They have considered these:

I. That the first source of every human oppression and exploitation is private property;

II. That the emancipation of workers (human emancipation) will not be founded upon a new class rule, but upon the end of all class privileges and monopolies and upon the equality of rights and duties;

III. That the cause of labor, the cause of humanity, does not have borders;

IV. That the emancipation of workers must be done at the hands of the workers themselves.

And so a mighty voice has shouted: “Workers of the world, unite! No more rights without duties, no more duties without rights! Revolution!”

But the revolution demanded by the workers is not a revolution of pretext, it is not the practical method of a moment to reach a given aim. Even the bourgeoisie, like so many others, demanded the revolution one day; but only to supplant the nobility, and to substitute for the feudal system of serfdom that more refined and cruel system of wage-work. And they call this progress and civility! In fact every day we help the ridiculous show of the bourgeoisie, who go babbling the word revolution, with the sole aim of being able to jump up onto the maypole tree, and to grab power. The workers’ revolution is the revolution for the revolution.

The word “Revolution”, taken in its largest and truest sense, means turning, transformation, change. As such, revolution is the soul of all infinite mass. In fact, all in nature changes, but nothing is created and nothing is destroyed, as chemistry shows us. Mass, remaining always in the same quantity, can change form in infinite ways. When mass loses its old form and acquires a new one, it passes from the old life, in which it dies, to the new life, in which it is born. When our spinner, using a familiar example for us, transformed the 10 kilos of cotton into 10 kilos of thread, what else came about if not the death of 10 kilos of mass in the form of cotton, and at their birth in the form of thread? And when the weaver transforms the thread into cloth, what else will come about if not the matter passing from a life of string unto a life of cloth, as it has passed already before from a life of cotton unto a life of thread? Mass, therefore, passing from one turn of life to another, lives ever-changing, transforming, revolutionizing.

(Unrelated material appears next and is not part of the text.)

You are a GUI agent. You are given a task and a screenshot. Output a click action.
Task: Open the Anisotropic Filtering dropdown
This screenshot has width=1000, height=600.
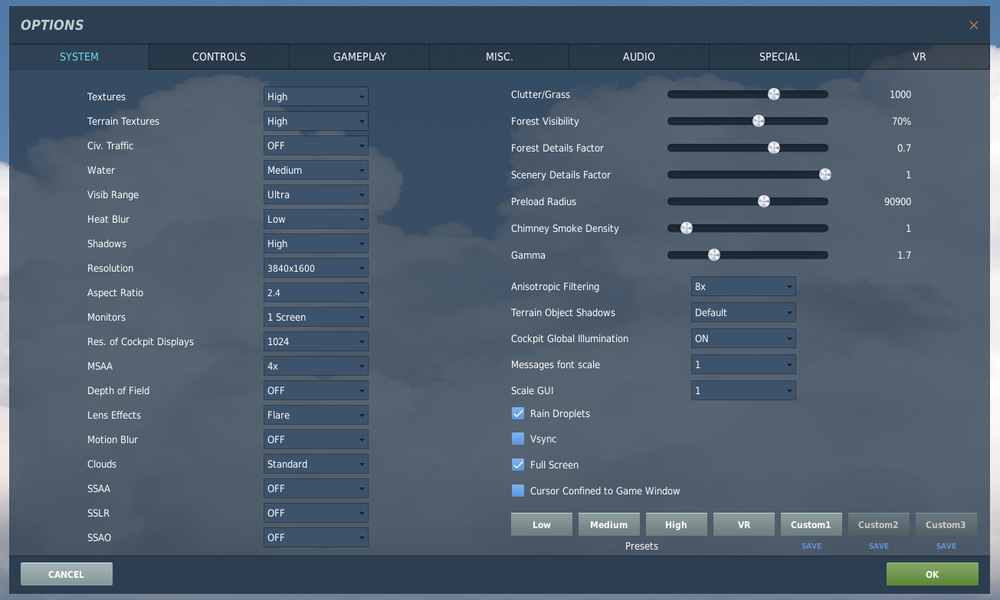point(743,286)
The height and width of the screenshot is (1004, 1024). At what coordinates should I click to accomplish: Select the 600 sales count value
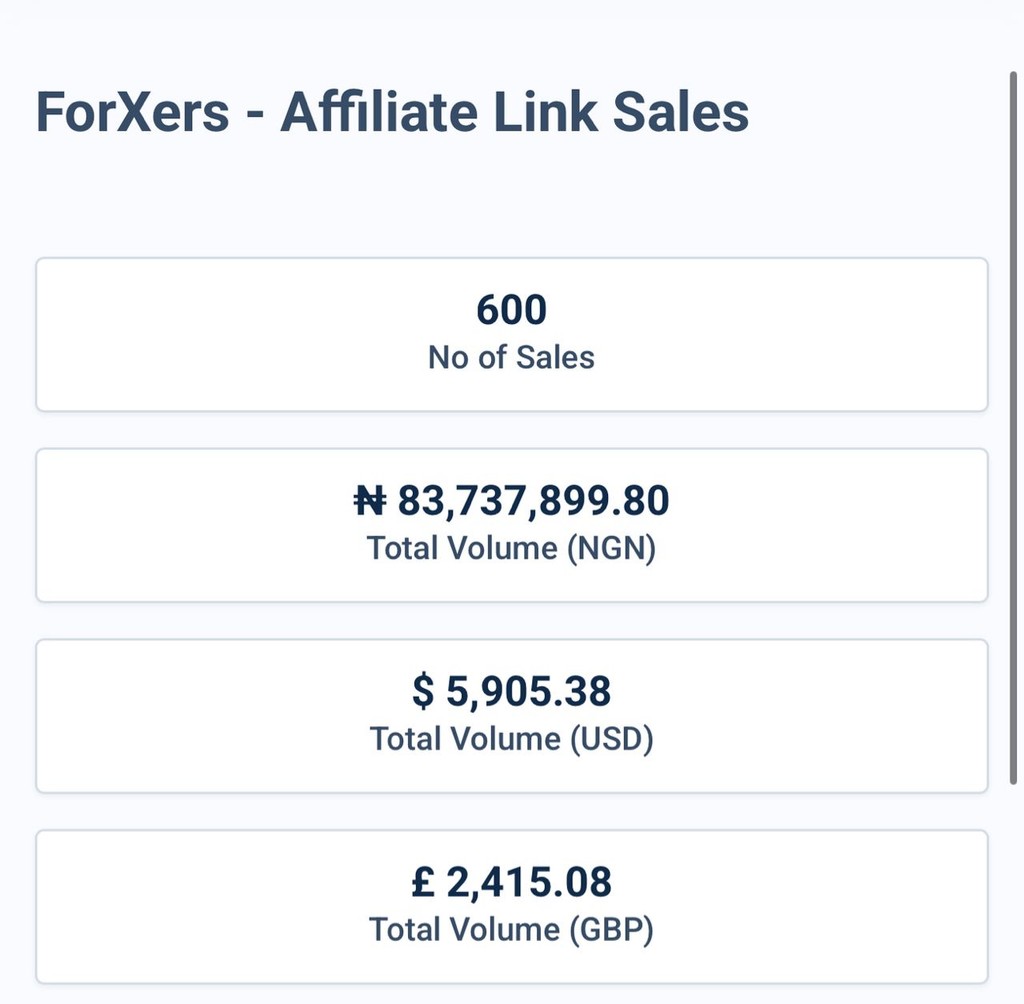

Now, if revolution is the law of nature, which is all, it must necessarily also be the law of humanity, which is a part of nature. But you have a few men upon the Earth who do not think this is so, or, rather, who close their eyes so as not to see and their ears so as not to hear.

“Yes, it is true,” I hear shouting from a bourgeois, “the natural law, the revolution that you claim, is the absolute regulator of human relations. The fault of all the oppressions, of all the exploitations, of all the tears and all of the massacres they are caused by, one must justly attribute to this inexorable law that imposes revolution upon us, that is, continuous transformation, the struggle for existence, the absorption of the weaker made stronger, the sacrifice of the less perfect types for the development of the more perfect types. If hundreds of workers are burned up for the wellbeing of only one bourgeois, that happens without the slightest fault of this, that is indeed sad and dreary, but only by the decree of natural law, of revolution.”

If one speaks in such a way, the workers ask nothing better, who wish for transformation, the struggle for existence, revolution, under the same natural law, the ones indeed preparing themselves to be stronger, to sacrifice all monstrous and parasitic plants for the complete and flourishing development of the most beautiful human tree, whole and perfect, which it must be, in all of the wholeness of its human character.

But the bourgeoisie are too fearful and pious to be able to appeal to the natural law of revolution. They have been able to invoke it in a moment of drunkenness; but, afterwards back to their normal selves, their accounts done, and having found that their doings were nice and pleasing, they gave themselves to shouting until they couldn’t anymore: “Order, religion, family, property, conservation!” It is so that, after having arrived at conquering, with massacre, fire and robbery, the role of the dominators and exploiters of the human race, they believe that they can stop the course of revolution; without realizing, in their stupidity, that they can do nothing else, with their efforts, than to make horrible troubles for humanity, and as a consequence for themselves, with the sudden explosions of the revolutionary force they madly repress.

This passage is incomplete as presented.